In its close concentration on an
unhappily obsessed woman moving through a threat-laden environment, Leopoldo
Torre Nilsson’s Days of Hate often feels strangely linked to a movie
like John Parker’s Dementia, and not
just because they’re both barely more than an hour long. For sure, it’s not a
seamless correspondence: Dementia is
fancifully and aggressively stylized, basing the woman’s trauma in a grotesque
family tragedy; Days of Hate is
always rooted in real settings – in the factory workplace and in the Buenos
Aires streets – and the motivating event is much sadder.
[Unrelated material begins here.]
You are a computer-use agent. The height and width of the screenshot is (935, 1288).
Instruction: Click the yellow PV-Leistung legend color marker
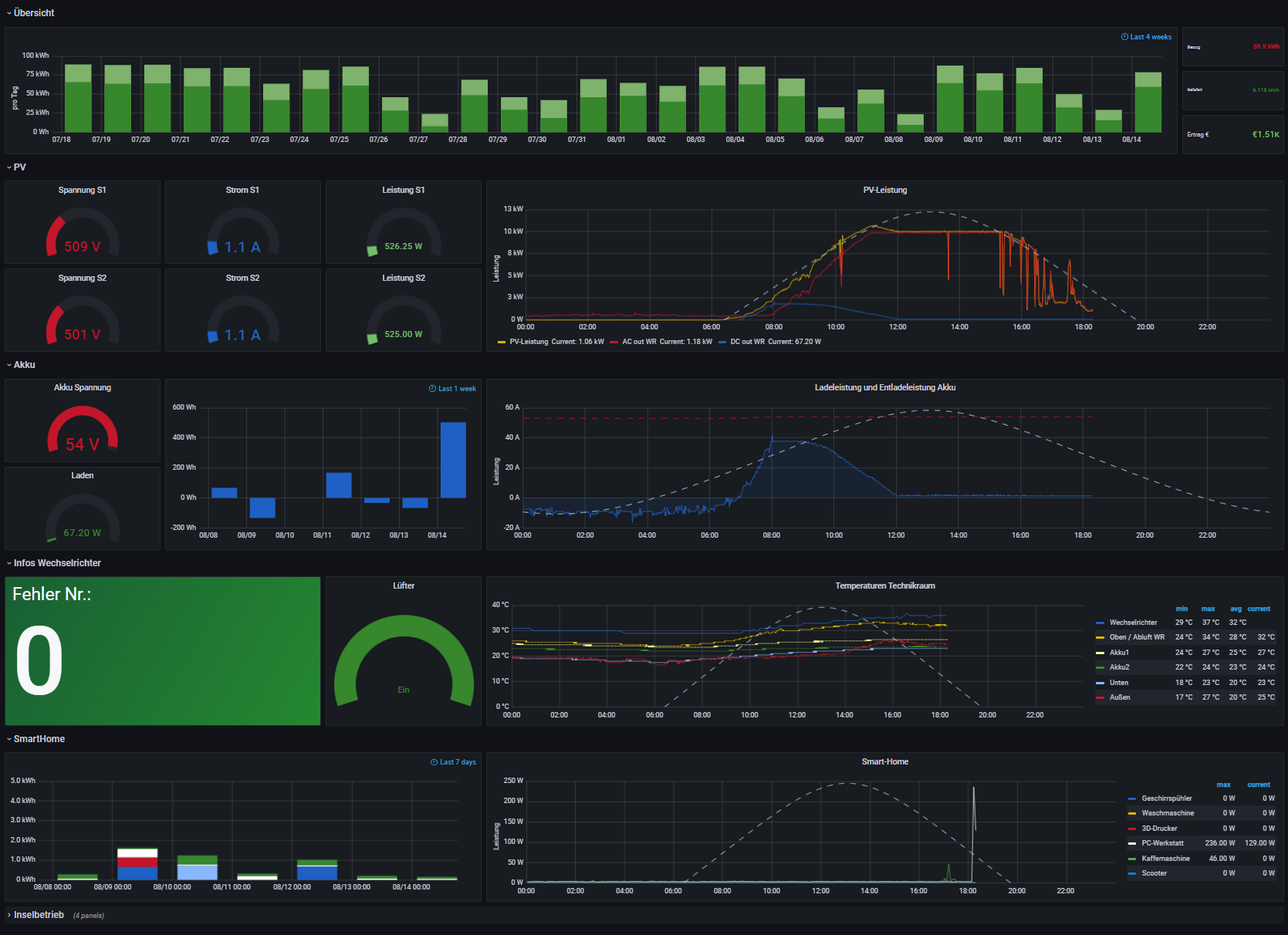click(502, 342)
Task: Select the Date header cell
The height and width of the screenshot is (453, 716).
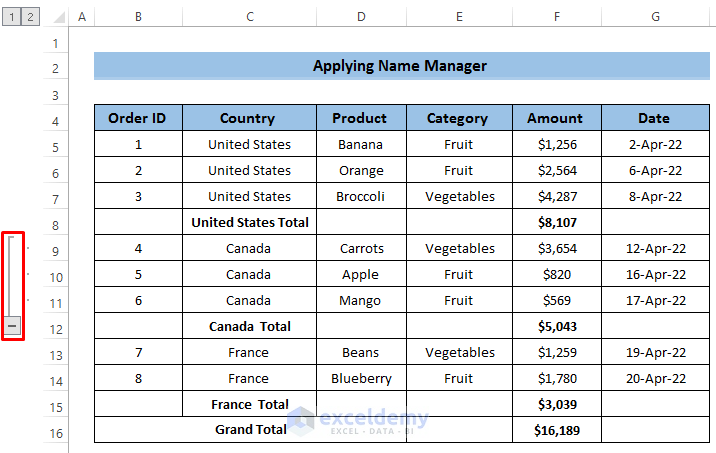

The fascinatingly
grave Elisa Christian Galve plays Emma Zunz, her father dead by suicide after
he was set up as the fall guy in a theft and her mother dead from grief; she
fixates on getting revenge on the conniving, sleazy factory manager who set up
the whole thing. The film is dense with problematic masculinity: the men are mostly
dangerous pursuers and potential or actual rapists; others are psychically
unsettling (on two separate occasions she refers in voice-over to the striking
sadness of someone’s face) – even her love for her father manifests itself in a
troublingly destabilizing form (the film shows that she remains capable of
striking up connections, but they appear doomed to transience). The film is
based on a short story by Borges, and although it doesn’t explicitly evoke the
predominant notions of his work in that it’s not consciously labyrinthine or
mythic, it carries a pervasive oneiric quality, the extremity of Emma’s focus on
her quest creating its own unsettling texture. This carries through to the
ending and beyond: she evades human justice, but feels already convicted by
justice of another kind, and is last seen wandering the city as if zombie-like,
perpetually removed and separated. Borges was apparently disappointed in the
film, but on its own terms it’s unerringly full and fascinating.